The U.S. was found to have lagged in energetics beginning in the 1990s, with China having surged ahead, owing to both a drop in a R&D expenditure and the Pentagon’s efforts to increase the accuracy of weapons, rather than their range or explosive force.

The Energetics Technology Center (ETC), a nonprofit research group that does work for the government, touched upon the issue in a now removed 2021 Pentagon-commissioned report. “This is a case where we could potentially be beaten over the head with our own technology,” Bob Kavetsky, head of the Energetic Technology Center, told Forbes in Mar. 2023.

The test

Anduril said that the design tested “enables significantly greater volumes of energetic propellant, delivering increased specific impulse and enhanced motor performance,” further adding “these improvements translate directly into extended range and greater tactical advantage.” This also follows Anduril commissioning its full-scale $75 million SRM production facility in Mississippi that affords “the much-needed scale, resiliency, and innovation to allied SRM manufacturing.”

https://t.co/xM8MEHK5HD

— Anduril Industries (@anduriltech) August 5, 2025

Raytheon, meanwhile, said that the test was a part of a broader “response to the increasing global demand for munitions,” for which the company has been “working with domestic and international partners to enhance U.S.-based rocket motor manufacturing capacity.”

Anduril Industries’ senior vice president Lt. Gen. Neil Thurgood called designing and firing a Highly Loaded Grain rocket motor “one of the most technically demanding tasks in the solid rocket motor industry.” The test demonstrates Anduril’s “ability to deliver high-performance propulsion solutions in a domain long defined by a small set of providers.”

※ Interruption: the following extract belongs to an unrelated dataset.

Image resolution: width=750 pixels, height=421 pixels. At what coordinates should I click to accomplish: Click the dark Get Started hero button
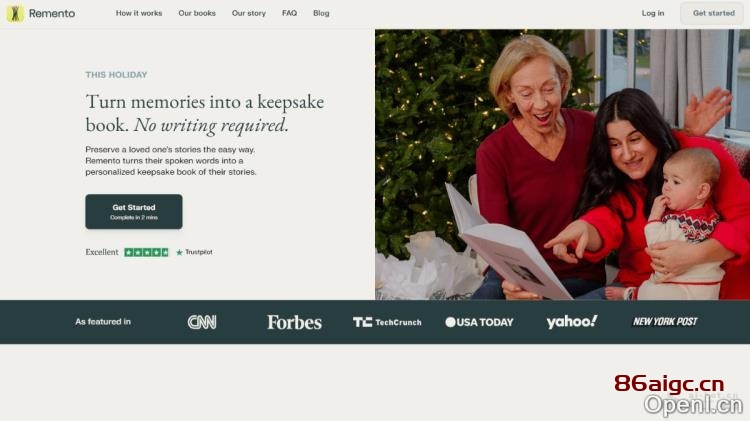tap(134, 211)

F-16 firing an AIM-120 (Image credit: Samuel King Jr. via USAF)

Missile propulsion and Beyond Visual-Range Warfare

We are assuming the JATM is going to be a non-air-breathing engine, unlike the Meteor BVRAAM, based on renditions published on air force budget documents, which did not show air intakes. There is no information yet on the missile’s seeker, navigation, guidance and propulsion configuration.

A working knowledge of missile technology suited for beyond-visual ranges of over 300 km, especially with flexible kill chains that can also keep the launching aircraft safe, tells us that the munition must have an active radar seeker programmed to activate in its terminal stage. In the post-launch and cruise phase, the missile must be capable of receiving mid-course guidance data from either the launching jet or an external source like an AEW&C aircraft through a two-way data link.

External guidance keeps the carrier jet safe by allowing it to keep its radar turned off in a heavy electronic warfare jamming environment. An AEW&C aircraft is even safer, operating farther away from the core battlespace. As for the propulsion system, a dual-pulse rocket motor that can fire a second time during its descent towards the target, following the initial climb after launch, maintains the missile’s speed, velocity, kinetic energy and thereby allows a shorter travel time to the target.

The 2022 artwork showing a new missile being launched by the F-22 and, in the inset, the render of the AIM-260. (Images credit: U.S. Air Force and NAVAIR)

Medium and long-range missiles, like the AIM-120 AMRAAM, have been known to utilize this ‘lofting’ technique to improve their range. Upon launch, it climbs up in a parabolic arc into rarified air at high altitudes. The lack of air resistance and little drag allows greater kinetic energy, and a wider target scan area with an active seeker when it begins descending.